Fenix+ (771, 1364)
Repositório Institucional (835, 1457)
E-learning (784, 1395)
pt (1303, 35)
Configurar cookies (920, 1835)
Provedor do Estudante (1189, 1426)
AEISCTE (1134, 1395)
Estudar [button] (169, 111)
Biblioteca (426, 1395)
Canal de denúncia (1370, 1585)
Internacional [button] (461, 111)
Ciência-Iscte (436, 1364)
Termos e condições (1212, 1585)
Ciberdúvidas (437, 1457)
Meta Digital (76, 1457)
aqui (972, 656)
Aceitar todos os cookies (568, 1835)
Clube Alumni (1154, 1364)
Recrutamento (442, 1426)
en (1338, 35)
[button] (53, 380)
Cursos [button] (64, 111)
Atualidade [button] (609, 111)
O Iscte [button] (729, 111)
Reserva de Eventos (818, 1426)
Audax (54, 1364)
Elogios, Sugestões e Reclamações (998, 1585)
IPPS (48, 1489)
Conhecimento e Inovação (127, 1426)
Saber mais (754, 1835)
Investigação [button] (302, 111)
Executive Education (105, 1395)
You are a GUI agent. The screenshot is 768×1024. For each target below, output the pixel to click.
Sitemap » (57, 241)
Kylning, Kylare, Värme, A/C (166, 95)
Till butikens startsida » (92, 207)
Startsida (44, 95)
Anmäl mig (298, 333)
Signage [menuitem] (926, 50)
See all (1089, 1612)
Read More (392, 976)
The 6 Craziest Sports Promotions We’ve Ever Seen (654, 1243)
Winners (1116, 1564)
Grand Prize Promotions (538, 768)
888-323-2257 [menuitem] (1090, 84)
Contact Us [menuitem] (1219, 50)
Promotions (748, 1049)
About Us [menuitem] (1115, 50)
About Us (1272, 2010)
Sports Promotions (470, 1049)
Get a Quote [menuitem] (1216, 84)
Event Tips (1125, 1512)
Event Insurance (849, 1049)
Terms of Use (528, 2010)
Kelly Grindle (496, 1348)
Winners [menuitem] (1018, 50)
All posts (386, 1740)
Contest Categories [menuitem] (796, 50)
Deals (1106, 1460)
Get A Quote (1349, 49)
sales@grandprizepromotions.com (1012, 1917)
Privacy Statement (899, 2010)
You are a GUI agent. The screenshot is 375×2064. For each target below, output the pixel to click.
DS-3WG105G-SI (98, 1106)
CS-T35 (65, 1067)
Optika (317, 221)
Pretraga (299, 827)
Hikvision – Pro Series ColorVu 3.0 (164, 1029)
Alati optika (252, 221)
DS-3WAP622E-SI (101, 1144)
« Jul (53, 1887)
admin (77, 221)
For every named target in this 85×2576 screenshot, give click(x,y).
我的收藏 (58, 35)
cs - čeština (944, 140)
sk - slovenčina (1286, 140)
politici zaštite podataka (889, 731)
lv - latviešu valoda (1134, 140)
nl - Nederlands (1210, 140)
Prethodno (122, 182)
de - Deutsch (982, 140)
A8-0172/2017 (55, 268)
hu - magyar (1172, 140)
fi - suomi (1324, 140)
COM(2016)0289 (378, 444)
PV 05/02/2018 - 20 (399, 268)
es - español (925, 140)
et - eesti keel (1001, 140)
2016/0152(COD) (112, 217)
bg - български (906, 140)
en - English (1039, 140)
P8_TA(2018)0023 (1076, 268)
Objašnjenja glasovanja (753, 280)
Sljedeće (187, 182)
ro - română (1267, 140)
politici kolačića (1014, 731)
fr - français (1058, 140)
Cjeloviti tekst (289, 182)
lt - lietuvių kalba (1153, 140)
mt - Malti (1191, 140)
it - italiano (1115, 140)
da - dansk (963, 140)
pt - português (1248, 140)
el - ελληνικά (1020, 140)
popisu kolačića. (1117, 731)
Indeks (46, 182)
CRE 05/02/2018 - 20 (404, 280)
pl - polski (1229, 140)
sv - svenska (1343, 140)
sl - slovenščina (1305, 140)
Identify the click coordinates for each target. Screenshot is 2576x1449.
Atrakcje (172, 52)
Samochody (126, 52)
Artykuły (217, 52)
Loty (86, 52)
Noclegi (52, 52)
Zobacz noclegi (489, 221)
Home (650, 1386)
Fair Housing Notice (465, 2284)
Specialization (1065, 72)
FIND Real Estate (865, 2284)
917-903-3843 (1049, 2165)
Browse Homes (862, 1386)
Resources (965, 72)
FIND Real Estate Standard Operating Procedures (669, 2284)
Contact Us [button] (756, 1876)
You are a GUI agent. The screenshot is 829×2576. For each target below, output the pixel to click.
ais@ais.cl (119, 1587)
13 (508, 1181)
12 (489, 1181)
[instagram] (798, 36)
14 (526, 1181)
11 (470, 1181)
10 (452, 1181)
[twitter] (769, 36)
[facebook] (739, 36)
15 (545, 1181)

────────────────────────────────────────

Directions for this task |
Repeat the material in full, exactly as written.

Result |
Fenix+ (771, 1364)
Repositório Institucional (835, 1457)
E-learning (784, 1395)
pt (1303, 35)
Configurar cookies (920, 1835)
Provedor do Estudante (1189, 1426)
AEISCTE (1134, 1395)
Estudar [button] (169, 111)
Biblioteca (426, 1395)
Canal de denúncia (1370, 1585)
Internacional [button] (461, 111)
Ciência-Iscte (436, 1364)
Termos e condições (1212, 1585)
Ciberdúvidas (437, 1457)
Meta Digital (76, 1457)
aqui (972, 656)
Aceitar todos os cookies (568, 1835)
Clube Alumni (1154, 1364)
Recrutamento (442, 1426)
en (1338, 35)
[button] (53, 380)
Cursos [button] (64, 111)
Atualidade [button] (609, 111)
O Iscte [button] (729, 111)
Reserva de Eventos (818, 1426)
Audax (54, 1364)
Elogios, Sugestões e Reclamações (998, 1585)
IPPS (48, 1489)
Conhecimento e Inovação (127, 1426)
Saber mais (754, 1835)
Investigação [button] (302, 111)
Executive Education (105, 1395)
You are a GUI agent. The screenshot is 768×1024. For each target below, output the pixel to click.
Sitemap » (57, 241)
Kylning, Kylare, Värme, A/C (166, 95)
Till butikens startsida » (92, 207)
Startsida (44, 95)
Anmäl mig (298, 333)
Signage [menuitem] (926, 50)
See all (1089, 1612)
Read More (392, 976)
The 6 Craziest Sports Promotions We’ve Ever Seen (654, 1243)
Winners (1116, 1564)
Grand Prize Promotions (538, 768)
888-323-2257 [menuitem] (1090, 84)
Contact Us [menuitem] (1219, 50)
Promotions (748, 1049)
About Us [menuitem] (1115, 50)
About Us (1272, 2010)
Sports Promotions (470, 1049)
Get a Quote [menuitem] (1216, 84)
Event Tips (1125, 1512)
Event Insurance (849, 1049)
Terms of Use (528, 2010)
Kelly Grindle (496, 1348)
Winners [menuitem] (1018, 50)
All posts (386, 1740)
Contest Categories [menuitem] (796, 50)
Deals (1106, 1460)
Get A Quote (1349, 49)
sales@grandprizepromotions.com (1012, 1917)
Privacy Statement (899, 2010)
You are a GUI agent. The screenshot is 375×2064. For each target below, output the pixel to click.
DS-3WG105G-SI (98, 1106)
CS-T35 (65, 1067)
Optika (317, 221)
Pretraga (299, 827)
Hikvision – Pro Series ColorVu 3.0 (164, 1029)
Alati optika (252, 221)
DS-3WAP622E-SI (101, 1144)
« Jul (53, 1887)
admin (77, 221)
For every named target in this 85×2576 screenshot, give click(x,y).
我的收藏 (58, 35)
cs - čeština (944, 140)
sk - slovenčina (1286, 140)
politici zaštite podataka (889, 731)
lv - latviešu valoda (1134, 140)
nl - Nederlands (1210, 140)
Prethodno (122, 182)
de - Deutsch (982, 140)
A8-0172/2017 (55, 268)
hu - magyar (1172, 140)
fi - suomi (1324, 140)
COM(2016)0289 (378, 444)
PV 05/02/2018 - 20 (399, 268)
es - español (925, 140)
et - eesti keel (1001, 140)
2016/0152(COD) (112, 217)
bg - български (906, 140)
en - English (1039, 140)
P8_TA(2018)0023 (1076, 268)
Objašnjenja glasovanja (753, 280)
Sljedeće (187, 182)
ro - română (1267, 140)
politici kolačića (1014, 731)
fr - français (1058, 140)
Cjeloviti tekst (289, 182)
lt - lietuvių kalba (1153, 140)
mt - Malti (1191, 140)
it - italiano (1115, 140)
da - dansk (963, 140)
pt - português (1248, 140)
el - ελληνικά (1020, 140)
popisu kolačića. (1117, 731)
Indeks (46, 182)
CRE 05/02/2018 - 20 (404, 280)
pl - polski (1229, 140)
sv - svenska (1343, 140)
sl - slovenščina (1305, 140)
Identify the click coordinates for each target. Screenshot is 2576x1449.
Atrakcje (172, 52)
Samochody (126, 52)
Artykuły (217, 52)
Loty (86, 52)
Noclegi (52, 52)
Zobacz noclegi (489, 221)
Home (650, 1386)
Fair Housing Notice (465, 2284)
Specialization (1065, 72)
FIND Real Estate (865, 2284)
917-903-3843 (1049, 2165)
Browse Homes (862, 1386)
Resources (965, 72)
FIND Real Estate Standard Operating Procedures (669, 2284)
Contact Us [button] (756, 1876)
You are a GUI agent. The screenshot is 829×2576. For each target below, output the pixel to click.
ais@ais.cl (119, 1587)
13 (508, 1181)
12 (489, 1181)
[instagram] (798, 36)
14 (526, 1181)
11 (470, 1181)
10 (452, 1181)
[twitter] (769, 36)
[facebook] (739, 36)
15 (545, 1181)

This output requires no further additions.